- Film poster
- Directed by: José Alberto Pinheiro
- Written by: Marta Gomes Marco Horácio
- Production companies: Creative Parlour Marco Horácio Produções
- Distributed by: NOS Lusomundo Audiovisuais
- Release date: 30 October 2014;
- Running time: 105 minutes
- Country: Portugal
- Language: Portuguese
- Box office: €267,410.29

= Mau Mau Maria =

2014 film by José Alberto Pinheiro

Mau Mau Maria is a 2014 Portuguese comedy film directed by José Alberto Pinheiro. It was released on 30 October 2014.

==Cast==
- Débora Monteiro
- Diana Chaves
- Inês Aires Pereira
- São José Correia
- Inês Castel-Branco
- Victor de Sousa
- José Pedro Gomes
- António Raminhos
- Eduardo Madeira
- Marco Horácio
- Margarida Moreira
- Rita Camarneiro
- Rui Reininho

==Reception==
The film earned €267,410.29 at the Portuguese box office, and had 51,799 admissions.

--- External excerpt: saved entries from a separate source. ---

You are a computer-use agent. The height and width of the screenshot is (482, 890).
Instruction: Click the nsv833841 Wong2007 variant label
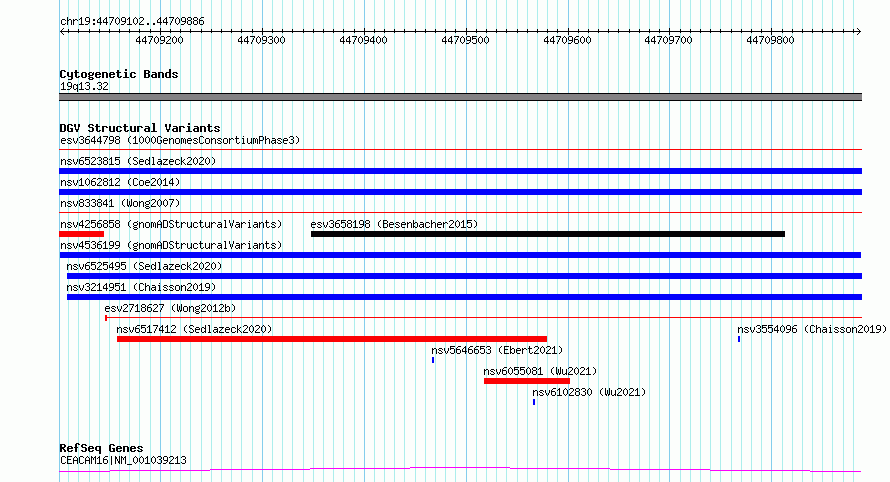point(120,203)
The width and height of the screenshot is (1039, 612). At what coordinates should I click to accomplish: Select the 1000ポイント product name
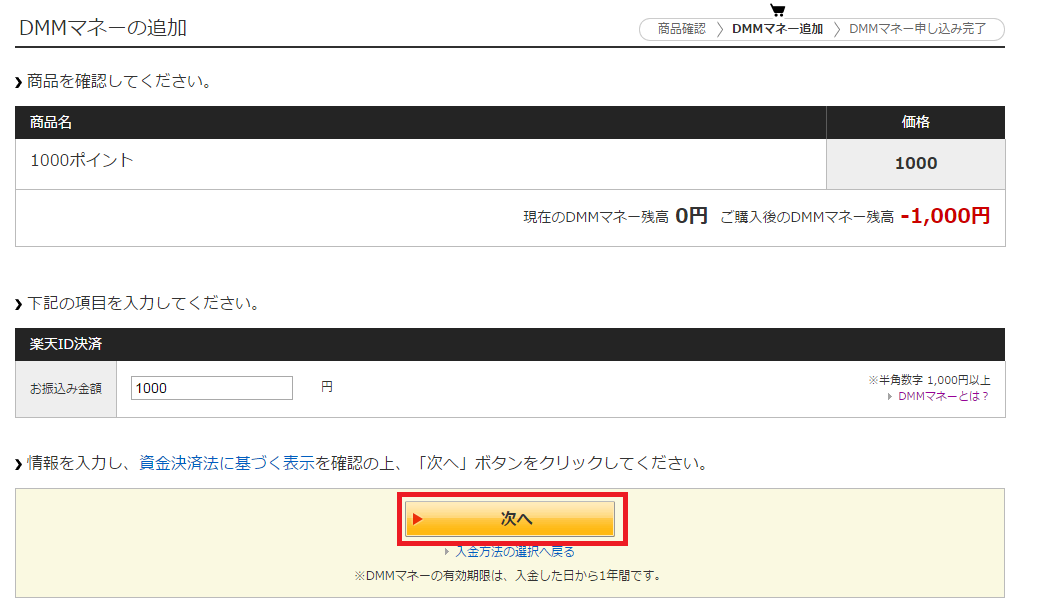(82, 160)
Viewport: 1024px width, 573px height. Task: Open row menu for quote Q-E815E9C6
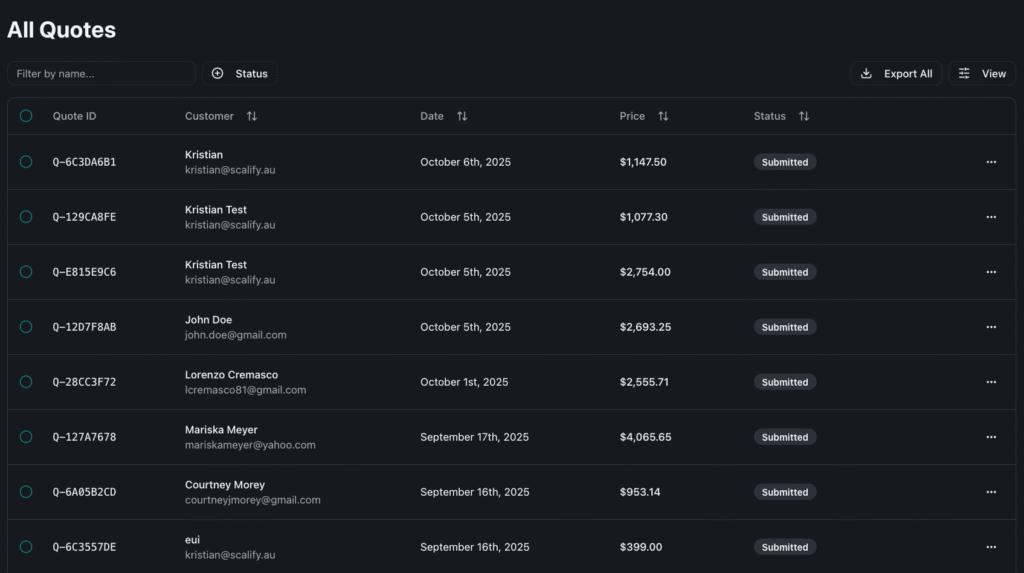pyautogui.click(x=990, y=272)

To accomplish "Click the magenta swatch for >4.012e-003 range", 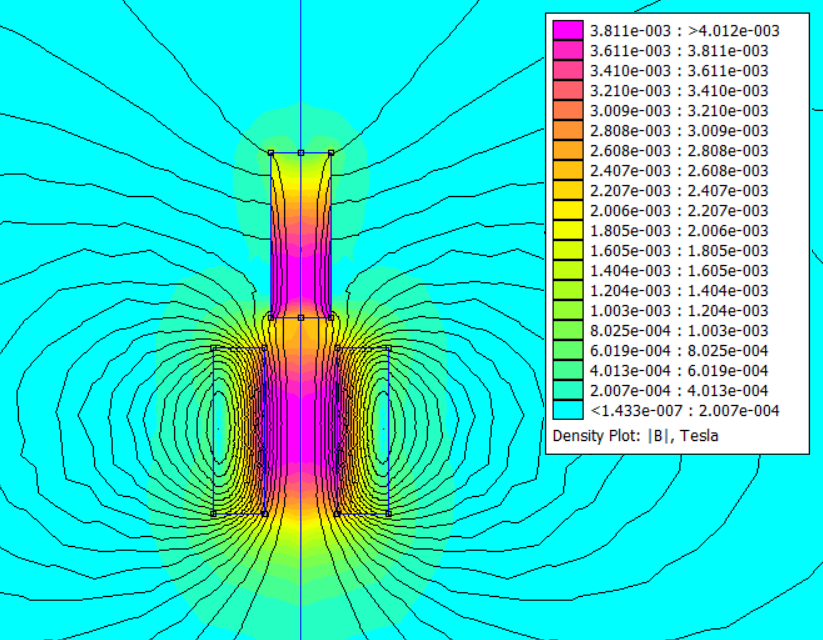I will [567, 30].
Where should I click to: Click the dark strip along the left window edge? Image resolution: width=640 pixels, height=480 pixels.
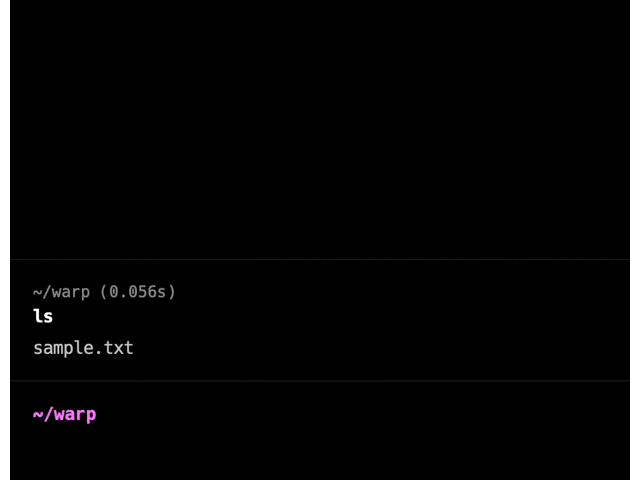click(4, 240)
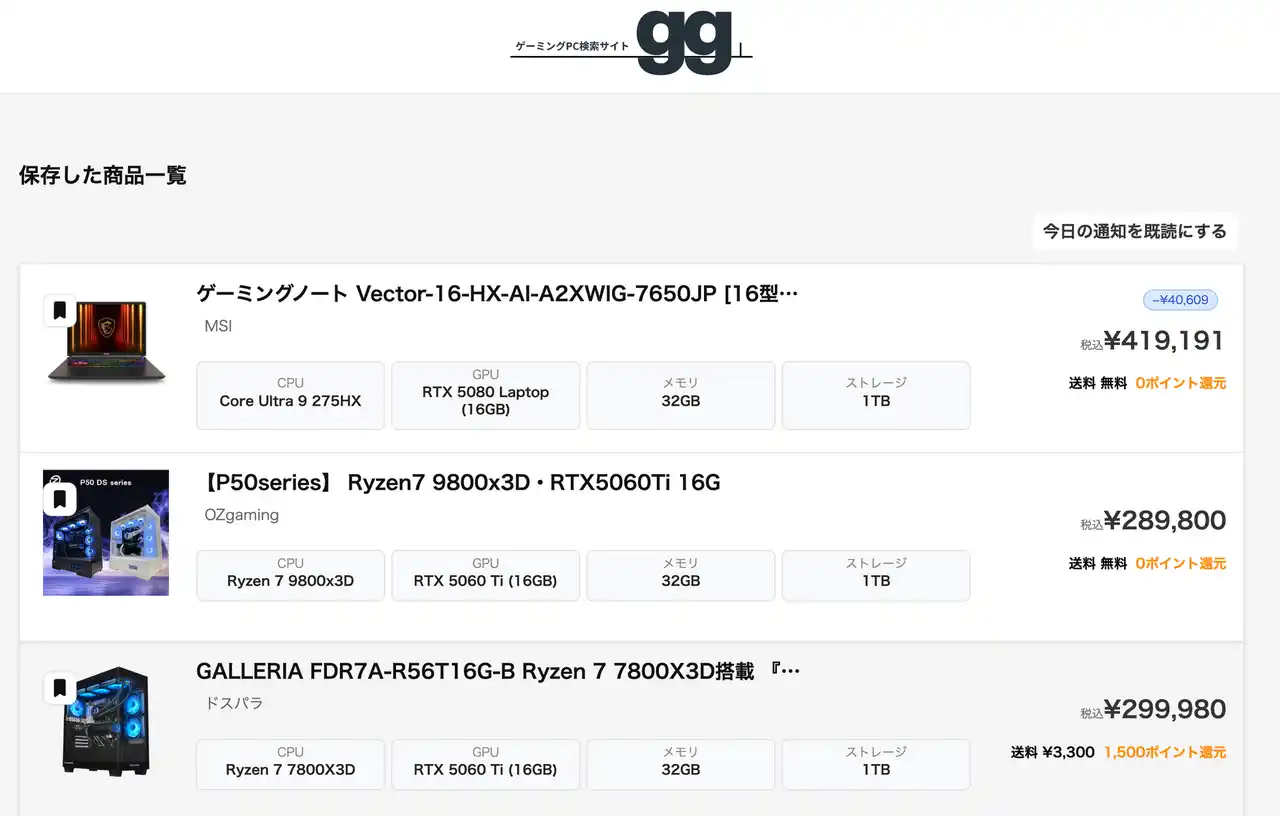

As of 11 January 2015, it was the 5th highest-grossing Portuguese film of 2014 at the Portuguese box office and, as of 14 January 2015, it was the 19th highest-grossing Portuguese film at the Portuguese box office since 2004.

On Público, Luís Miguel Oliveira gave the film a grade of "bad".